Associate Professor Petr Broz discusses pyroptotic cell death, the controlled cellular explosion that can harm your health
Programmed cell death is an essential biological process that is necessary for embryonic development, tissue homeostasis as well as the removal of cancerous or infected cells. The most common cell death pathway is called apoptosis and constitutes a tightly regulated program that results in cell shrinkage and the formation of apoptotic bodies, which are engulfed and digested by phagocytic cells, like macrophages. Importantly, apoptosis is an immunologically silent process that does not cause any inflammation.
Almost 20 years ago a new form of lytic cell death – called pyroptosis – was identified that contrasts starkly with apoptotic cell death. During pyroptosis, cells enlarge and balloons within minutes, until it explodes. This cell explosion was initially thought to be accidental, as it was first observed in cells infected with pathogenic bacteria or viruses. However later work showed that pyroptosis is part of a well-orchestrated response to sterile and infectious triggers, that is coordinated by central signalling hubs of the human immune system, the inflammasome complexes.
Inflammasomes
Inflammasomes, are multi-protein complexes that are assembled by cellular sensor proteins that surveilled the cytosol of cells and respond to danger such as infections, cancer or toxic molecules. Once an inflammasome complex is formed, it will rapidly recruit and activate caspase-1, a protease that is essential for the induction of pyroptotic cell death and the subsequent release releases of cellular content and highly-proinflammatory cytokines, like interleukin-1b (IL-1b), that cause fever.

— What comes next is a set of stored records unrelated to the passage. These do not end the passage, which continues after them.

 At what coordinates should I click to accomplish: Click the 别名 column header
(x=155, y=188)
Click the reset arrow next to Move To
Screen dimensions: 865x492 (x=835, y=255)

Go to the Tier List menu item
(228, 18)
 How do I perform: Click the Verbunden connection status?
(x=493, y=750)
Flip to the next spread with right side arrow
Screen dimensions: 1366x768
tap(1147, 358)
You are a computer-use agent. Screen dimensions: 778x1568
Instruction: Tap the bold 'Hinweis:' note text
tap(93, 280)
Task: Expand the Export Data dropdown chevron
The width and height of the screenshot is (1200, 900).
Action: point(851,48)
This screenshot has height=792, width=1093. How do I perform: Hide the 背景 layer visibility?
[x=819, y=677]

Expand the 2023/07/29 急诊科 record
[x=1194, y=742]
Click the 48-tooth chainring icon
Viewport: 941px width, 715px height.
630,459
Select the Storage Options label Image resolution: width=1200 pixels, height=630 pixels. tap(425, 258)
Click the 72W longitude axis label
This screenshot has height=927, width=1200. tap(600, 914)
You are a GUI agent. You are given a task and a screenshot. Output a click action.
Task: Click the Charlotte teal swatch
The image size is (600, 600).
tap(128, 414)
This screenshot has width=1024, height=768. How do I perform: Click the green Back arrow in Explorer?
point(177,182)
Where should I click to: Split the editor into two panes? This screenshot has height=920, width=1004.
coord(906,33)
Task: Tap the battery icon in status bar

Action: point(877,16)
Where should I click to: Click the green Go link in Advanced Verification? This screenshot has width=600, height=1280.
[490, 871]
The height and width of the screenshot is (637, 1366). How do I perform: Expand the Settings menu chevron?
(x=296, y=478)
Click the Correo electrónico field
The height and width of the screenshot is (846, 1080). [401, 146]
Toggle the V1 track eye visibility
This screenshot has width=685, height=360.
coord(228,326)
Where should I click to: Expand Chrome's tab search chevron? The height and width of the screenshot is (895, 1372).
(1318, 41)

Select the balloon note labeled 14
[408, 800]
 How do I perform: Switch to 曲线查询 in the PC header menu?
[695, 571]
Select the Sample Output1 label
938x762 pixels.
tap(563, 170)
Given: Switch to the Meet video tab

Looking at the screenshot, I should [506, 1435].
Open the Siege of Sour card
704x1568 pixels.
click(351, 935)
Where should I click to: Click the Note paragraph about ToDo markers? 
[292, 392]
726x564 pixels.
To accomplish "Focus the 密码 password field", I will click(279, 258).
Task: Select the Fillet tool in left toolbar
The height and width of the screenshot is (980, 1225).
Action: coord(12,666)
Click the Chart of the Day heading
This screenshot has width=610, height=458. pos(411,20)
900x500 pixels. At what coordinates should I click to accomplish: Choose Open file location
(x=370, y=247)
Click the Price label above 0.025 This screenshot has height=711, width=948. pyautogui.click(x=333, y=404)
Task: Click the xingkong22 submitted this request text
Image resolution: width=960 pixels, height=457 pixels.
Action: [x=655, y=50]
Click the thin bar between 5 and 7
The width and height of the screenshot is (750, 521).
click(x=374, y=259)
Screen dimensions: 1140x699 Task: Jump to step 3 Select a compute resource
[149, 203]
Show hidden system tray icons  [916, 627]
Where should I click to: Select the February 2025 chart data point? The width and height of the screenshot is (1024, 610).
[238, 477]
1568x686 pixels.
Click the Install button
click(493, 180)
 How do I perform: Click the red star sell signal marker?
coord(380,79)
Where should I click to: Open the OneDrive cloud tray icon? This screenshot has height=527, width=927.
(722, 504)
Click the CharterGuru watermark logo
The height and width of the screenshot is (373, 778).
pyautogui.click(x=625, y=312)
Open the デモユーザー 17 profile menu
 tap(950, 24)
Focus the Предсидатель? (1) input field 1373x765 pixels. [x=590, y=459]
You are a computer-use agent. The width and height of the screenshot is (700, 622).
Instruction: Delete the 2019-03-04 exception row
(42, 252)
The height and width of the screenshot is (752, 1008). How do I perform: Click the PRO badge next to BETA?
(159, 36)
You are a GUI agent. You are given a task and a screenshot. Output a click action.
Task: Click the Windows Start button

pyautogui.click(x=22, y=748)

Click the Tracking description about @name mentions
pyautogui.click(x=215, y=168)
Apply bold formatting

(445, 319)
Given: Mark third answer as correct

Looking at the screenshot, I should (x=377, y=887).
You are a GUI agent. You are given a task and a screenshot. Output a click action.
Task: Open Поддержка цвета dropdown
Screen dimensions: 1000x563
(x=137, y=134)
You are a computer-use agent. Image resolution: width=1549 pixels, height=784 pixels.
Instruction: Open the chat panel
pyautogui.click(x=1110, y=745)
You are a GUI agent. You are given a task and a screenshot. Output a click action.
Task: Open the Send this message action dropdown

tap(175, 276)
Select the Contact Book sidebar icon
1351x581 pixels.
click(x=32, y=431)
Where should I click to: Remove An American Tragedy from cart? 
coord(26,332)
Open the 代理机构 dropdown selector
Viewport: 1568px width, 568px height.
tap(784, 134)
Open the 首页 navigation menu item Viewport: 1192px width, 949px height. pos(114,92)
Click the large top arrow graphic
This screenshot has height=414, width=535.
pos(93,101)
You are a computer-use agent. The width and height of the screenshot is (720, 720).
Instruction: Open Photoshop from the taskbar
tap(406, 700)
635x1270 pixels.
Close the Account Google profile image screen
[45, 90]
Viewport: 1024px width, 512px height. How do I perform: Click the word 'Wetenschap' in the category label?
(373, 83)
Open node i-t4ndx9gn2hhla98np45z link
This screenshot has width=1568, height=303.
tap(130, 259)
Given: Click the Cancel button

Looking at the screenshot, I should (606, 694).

The best-known member of these inflammasome-forming sensors is NLRP3, which is also known as Cryopyrin and which in recent years has garnered attention from well over a dozen drug companies due to its importance in many human diseases. Mutations in NLRP3 are known to cause a number of rare genetic disorders, collectively referred to as cryopyrin-associated periodic syndromes (CAPS), that are characterised by uncontrolled inflammation and fever. In addition to this, the NLRP3 inflammasome has been shown to contribute to the inflammation that underlies diseases like gout, atherosclerosis, nonalcoholic steatohepatitis (NASH) and type II diabetes, but also neurodegenerative disorder like Parkinson’s and Alzheimer’s disease.
Patients with CAPS are currently prescribed IL-1β inhibitors or IL-1 receptor antagonists, like Anakinra, Rilonacept or Canakinumab. But targeting NLRP3 activation directly could proof to be a more specific means to reduce inflammation. The most-advanced compound here is a molecule dubbed MCC950, that functions as a selective NLRP3 inhibitor. MCC950 has by now been tested in up to 80 animal models of more than 50 diseases and is able to specifically inhibit NLRP3-driven inflammation in vivo.
Gasdermin-D, a pore-forming cell death executor
But how do inflammasomes induce pyroptotic cell death? The answer to that question emerged in 2015, when two research groups simultaneously identified gasdermin-D as the central gatekeeper of pyroptosis. The Gasdermin-D protein, which is normally inactive and non-toxic, was also shown to be cleaved by the protease caspase-1 into two parts. It is this cleavage that removes an inhibitory part and thereby converts the rest of the protein into a highly effective cell killer. The activated gasdermin-D seeks out cellular membranes, where integrates and forms large pores. The permeabilisation of the cellular plasma membrane by gasdermin-D pores allows inflammatory molecules and the cytokine IL-1b to spill out of the cell, and eventually, the pores cause the cells to completely burst.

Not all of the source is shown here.